(Stored items)
-=-=-=-=-
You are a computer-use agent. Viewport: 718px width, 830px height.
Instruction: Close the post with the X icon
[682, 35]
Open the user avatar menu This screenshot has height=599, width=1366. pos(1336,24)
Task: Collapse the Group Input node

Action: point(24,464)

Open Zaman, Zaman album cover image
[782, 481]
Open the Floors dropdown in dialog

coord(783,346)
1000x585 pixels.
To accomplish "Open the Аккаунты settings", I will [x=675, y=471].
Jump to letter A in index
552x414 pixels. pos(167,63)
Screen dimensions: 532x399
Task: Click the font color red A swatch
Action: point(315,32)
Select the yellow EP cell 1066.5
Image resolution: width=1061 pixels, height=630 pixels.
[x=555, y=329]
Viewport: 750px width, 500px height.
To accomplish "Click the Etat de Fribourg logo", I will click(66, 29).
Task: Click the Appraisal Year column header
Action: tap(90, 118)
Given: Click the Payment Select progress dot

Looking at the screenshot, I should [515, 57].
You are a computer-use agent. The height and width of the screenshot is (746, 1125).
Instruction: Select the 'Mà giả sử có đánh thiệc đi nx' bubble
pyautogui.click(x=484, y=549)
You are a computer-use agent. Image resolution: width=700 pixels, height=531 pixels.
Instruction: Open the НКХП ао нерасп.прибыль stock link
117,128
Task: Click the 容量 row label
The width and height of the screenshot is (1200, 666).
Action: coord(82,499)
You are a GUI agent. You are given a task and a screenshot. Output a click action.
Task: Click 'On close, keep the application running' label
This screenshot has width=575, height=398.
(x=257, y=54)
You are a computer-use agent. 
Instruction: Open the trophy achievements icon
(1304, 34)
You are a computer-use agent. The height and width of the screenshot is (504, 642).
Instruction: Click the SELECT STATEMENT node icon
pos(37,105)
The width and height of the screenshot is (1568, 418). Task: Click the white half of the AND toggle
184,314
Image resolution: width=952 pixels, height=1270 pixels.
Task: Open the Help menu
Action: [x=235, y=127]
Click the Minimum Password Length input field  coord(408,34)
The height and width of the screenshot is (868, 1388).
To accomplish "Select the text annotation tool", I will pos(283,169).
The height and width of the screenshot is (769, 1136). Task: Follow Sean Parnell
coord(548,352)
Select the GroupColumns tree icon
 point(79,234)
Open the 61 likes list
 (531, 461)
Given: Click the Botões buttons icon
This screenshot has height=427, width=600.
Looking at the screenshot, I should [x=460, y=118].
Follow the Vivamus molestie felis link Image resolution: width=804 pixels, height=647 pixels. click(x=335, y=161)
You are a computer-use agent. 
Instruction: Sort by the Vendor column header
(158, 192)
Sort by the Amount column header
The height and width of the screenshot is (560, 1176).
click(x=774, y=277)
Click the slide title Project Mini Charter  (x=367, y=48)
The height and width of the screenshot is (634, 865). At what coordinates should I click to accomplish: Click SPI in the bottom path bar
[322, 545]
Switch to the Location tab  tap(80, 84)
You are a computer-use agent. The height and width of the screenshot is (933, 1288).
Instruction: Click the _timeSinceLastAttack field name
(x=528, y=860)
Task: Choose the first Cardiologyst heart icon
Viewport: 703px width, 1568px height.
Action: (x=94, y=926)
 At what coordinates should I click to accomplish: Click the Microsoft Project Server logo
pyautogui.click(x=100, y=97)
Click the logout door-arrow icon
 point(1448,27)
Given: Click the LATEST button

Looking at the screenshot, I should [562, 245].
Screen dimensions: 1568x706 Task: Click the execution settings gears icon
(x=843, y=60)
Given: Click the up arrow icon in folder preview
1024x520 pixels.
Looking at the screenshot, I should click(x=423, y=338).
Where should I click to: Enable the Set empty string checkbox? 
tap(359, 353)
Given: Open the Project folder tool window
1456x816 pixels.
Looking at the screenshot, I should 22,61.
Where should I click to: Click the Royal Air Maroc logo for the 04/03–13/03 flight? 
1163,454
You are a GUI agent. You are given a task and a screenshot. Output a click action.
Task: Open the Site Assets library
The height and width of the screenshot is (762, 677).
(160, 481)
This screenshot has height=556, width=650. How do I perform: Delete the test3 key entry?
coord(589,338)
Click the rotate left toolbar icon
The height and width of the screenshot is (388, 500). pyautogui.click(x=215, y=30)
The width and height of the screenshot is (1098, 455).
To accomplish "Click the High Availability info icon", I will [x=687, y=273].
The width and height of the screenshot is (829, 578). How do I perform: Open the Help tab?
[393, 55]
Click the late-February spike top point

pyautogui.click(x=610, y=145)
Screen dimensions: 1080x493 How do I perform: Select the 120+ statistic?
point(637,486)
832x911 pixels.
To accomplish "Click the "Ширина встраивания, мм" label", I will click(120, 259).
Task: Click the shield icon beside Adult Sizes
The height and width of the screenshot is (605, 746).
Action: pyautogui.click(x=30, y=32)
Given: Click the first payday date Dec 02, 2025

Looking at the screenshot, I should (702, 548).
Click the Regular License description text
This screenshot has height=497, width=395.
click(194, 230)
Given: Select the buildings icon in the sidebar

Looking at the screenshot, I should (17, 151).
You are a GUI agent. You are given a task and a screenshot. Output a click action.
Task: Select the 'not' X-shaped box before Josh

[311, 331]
-=-=-=-=-
= Task to carry out =
Which lines above contain the word "folder"? Copy each one.

= Worked solution =
Given: Click the up arrow icon in folder preview
Given: Open the Project folder tool window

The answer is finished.